I was supposed to have an appointment with my psychiatrist today but she had to cancel :( I really needed to talk about a dose increase for my lexapro because it's usually due when I get this bad.

That stupid swoosh and flying sensation has me puzzled and it probably was a hallucination. I really don't want to go back into the cycle of checking every corner of my room and the apartment.

maz063
11-01-18, 21:46
OK so another mark that i had on my knee a month ago is now freakinf me freaking me out because my leg was hurting and i thought the bite area was tingling but it really wasn't and I know pain and tingling around the bite area is a tell tale sign. Am I just psychosomatically experiencing symptoms from the anxiety? Now I might paranoid that I'm dying and I should have gotten it checked out a month ago but I didn't not because I thought that I wasn't bein ridiculous for thinking that a bat bit my knee on the way to the gym. I was proud for not letting it get to me. But now I feel I screwed up.

AntsyVee
12-01-18, 02:03
The mark is probably an indication that you hurt your knee in some way. You tell me what's more likely: you bumped into something and scraped your knee OR a bat flew into your house and bit you without you knowing?

maz063
12-01-18, 02:14
I did slide off a rock climbing wall a few days priori to noticing it and remember my right knee getting hit. It just scared me because it was 2 symmetrical round scabs. Couldn't have also been a huge spider. My college has some really crazy bugs.

AntsyVee
12-01-18, 02:15
I think it's a vampire. ;)

maz063
12-01-18, 02:40
I've also been tensing my knee and leg a whole lot as I've been worrying so that's probably contributing to the discomfort

MyNameIsTerry
12-01-18, 05:54
Yes, it's a wound site for whatever reason (the bang during rock climbing being an obvious culprit) so if you disturb it the nerves are going to tell the brain their is pain. Just like any wound if you poke or prod it. It's tender.

Then there is the focusing issue with anxiety. Anything you focus on always becomes more defined in the mind so you feel more.
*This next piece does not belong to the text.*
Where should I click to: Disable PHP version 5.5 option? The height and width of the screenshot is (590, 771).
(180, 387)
This is a part of the battle for us as we have to learn how to just let things be without adding to them.

Don't kick yourself, I think you've done well in working through this and it's hard to learn to accept anxiety symptoms to let them pass so you'll get there.

The anxious mind loves running away with itself in playing scenarios obsessively back & forth. Try not to let this suck you in. Discard the irrational and accept the rational but then try to let go and get on with your day.
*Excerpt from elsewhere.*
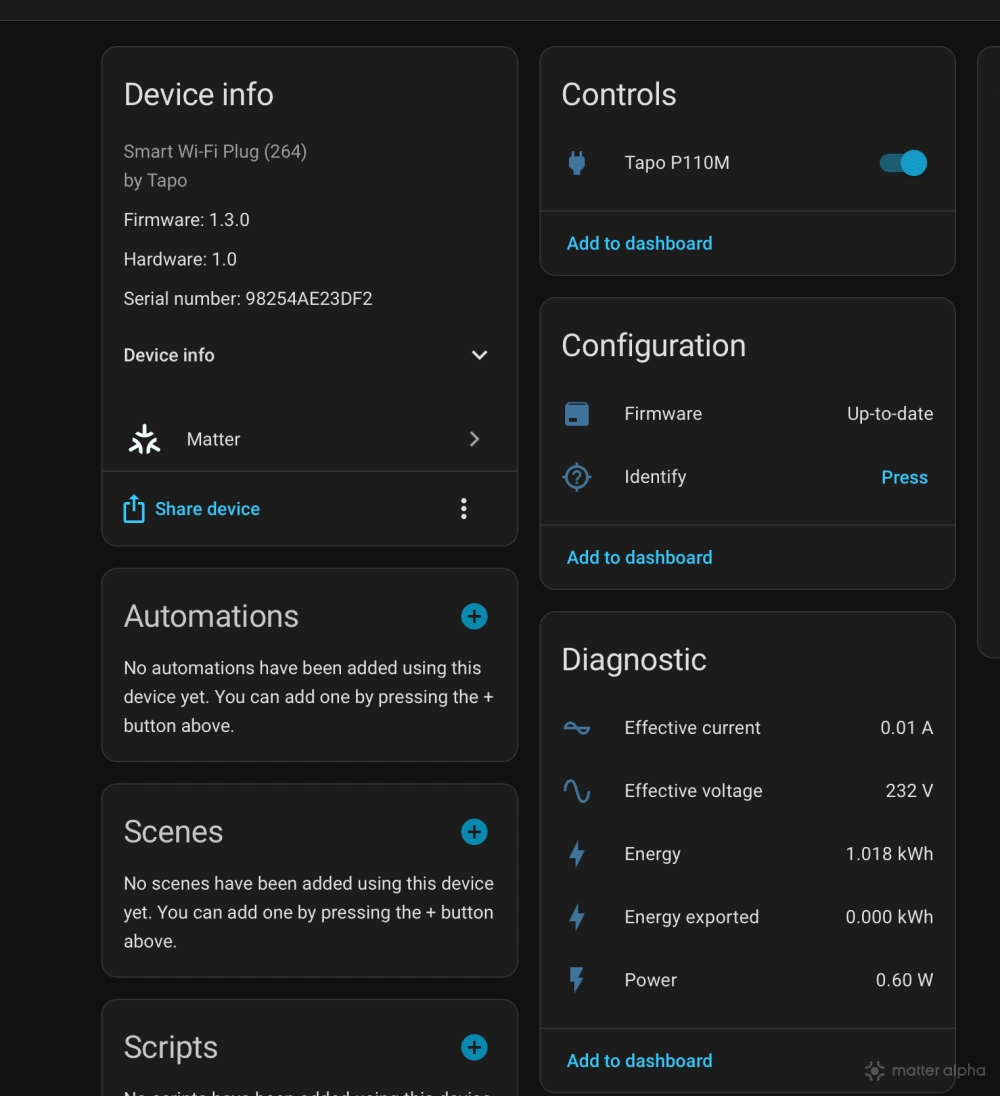This screenshot has width=1000, height=1096.
Task: Open the Matter integration chevron arrow
Action: [475, 439]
I always remember early on in learning Mindfulness where Professor Mark Williams talks in one of his books about how we have a DOING mode and BEING mode. Too much time in DOING mode is how anxious minds work and that mode is for problem solving but much of what we experience in anxiety is just too big for it and it's trying to micro manage everything. Whereas BEING mode is more powerful and can observe, accept, etc. Things like this helped me with my OCD.

So, be wary of having too much thinking time. Healthy activities give us breaks.

maz063
12-01-18, 17:05
That happened over a month ago. I'm now feeling this stuff in my leg. But yeah I'm pretty sure I'm just hyperfocusing on the area and intensifying the discomfort.

AnxietyVeteran
25-08-18, 16:29
Idk if this is a little late, and I'm new to the site anyways so cut me some slack😂.

I have this exact same fear, right now actually. I have had rabies anxiety/ OCD for about a year now and I know exactly how you feel: you feel like you have no control over your mind and logic doesn't work to refute the thought.

I am currently scared of two little scabs on my knee. I know it probably was the cause on me not remembering hitting my knee outside or something like that, but logic makes no sence at all, so trust me, take it from someone who actually has this thought at this very moment.

To fix this, the best solution is Cognitive Behavioral Therapy, to start at least. If it gets worse talk to a psychiatrist and ask if trying a medicine would be a better solution( I tried a medicine and it was a miracle for me!!). But whatever you do, don't try to get reassurance from a friend or family member that you are ok. This worsens the fear and you will never stop seeking reassurance because this is and irrational thought that is not consistent with reality.